CA Paris, 4e ch., 19 octobre 2005, n° 04/17766

PARIS

Arrêt

Confirmation

TGI Paris, du 25 mai 2004

25 mai 2004

LA COUR : Vu l'appel interjeté le 7 juillet 2004, par Jean-Jacques Valognes et la société 3 C Informatique d'un jugement rendu le 25 mai 2004 par le Tribunal de grande instance de Paris qui a :

* dit qu'en déposant le nom de domaine « www.desirs-sexes.com » et en exploitant un site sous cette dénomination, la société 3 C Informatique et Jean-Jacques Valognes ont commis des actes de contrefaçon par imitation de la marque Désir Sexe n° 023159459 dont est titulaire Alexandre Caratella, 

* fait interdiction à la société 3 C Informatique et à Jean-Jacques Valognes de faire usage de la dénomination Désir Sexe au singulier ou au pluriel sous quelque forme que ce soit et à quelque titre que ce soit, notamment pour un nom de domaine et pour l'exploitation d'un site Internet et ce, sous astreinte de 1 500 € par infraction constatée passé le délai d'un mois suivant la signification de la décision,

* condamné solidairement la société 3 C Informatique et Jean-Jacques Valognes à payer à Alexandre Coratella la somme de 15 000 € à titre de dommages et intérêts,

* autorisé Alexandre Coratella à faire publier le jugement dans trois revues ou périodiques de son choix, aux frais de la société 3 C Informatique et de Jean-Jacques Valognes, tenus in solidum, sans que le coût de chaque insertion excède la somme de 3 000 € HT,

* débouté Alexandre Coratella de sa demande fondée sur la concurrence déloyale et parasitaire et de ses demandes de transfert de nom de domaine et de confiscation,

* condamné solidairement la société 3 C Informatique et Jean-Jacques Valognes à payer à Alexandre Coratella la somme de 3 000 € sur le fondement de l'article 700 du nouveau code de procédure civile.

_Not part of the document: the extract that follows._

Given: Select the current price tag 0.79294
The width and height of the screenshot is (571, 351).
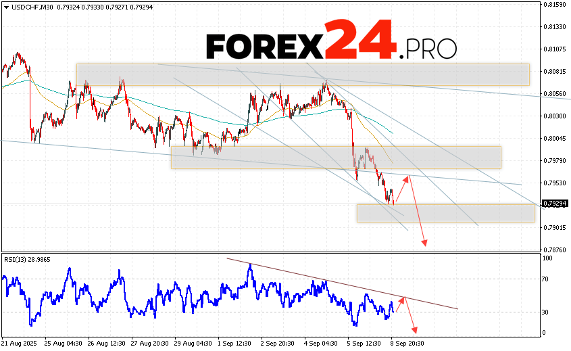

Vu les dernières écritures utiles en date du 29 juin 2005, par lesquelles la société 3 C Informatique et Jean-Jacques Valognes, poursuivant l'infirmation de la décision entreprise sauf en ce qu'elle a débouté Alexandre Coratella de sa demande au titre de la concurrence déloyale, demandent à la Cour de :

* dire que la marque Désir Sexe n'a pas de caractère distinctif, à tout le moins est contraire à l'ordre public,

* prononcer la nullité de cette marque,

* débouter Alexandre Coratella de ses demandes,

* condamner Alexandre Coratella au paiement de la somme de 1 500 €, à chacun des appelants, sur le fondement de l'article 700 du nouveau code de procédure civile.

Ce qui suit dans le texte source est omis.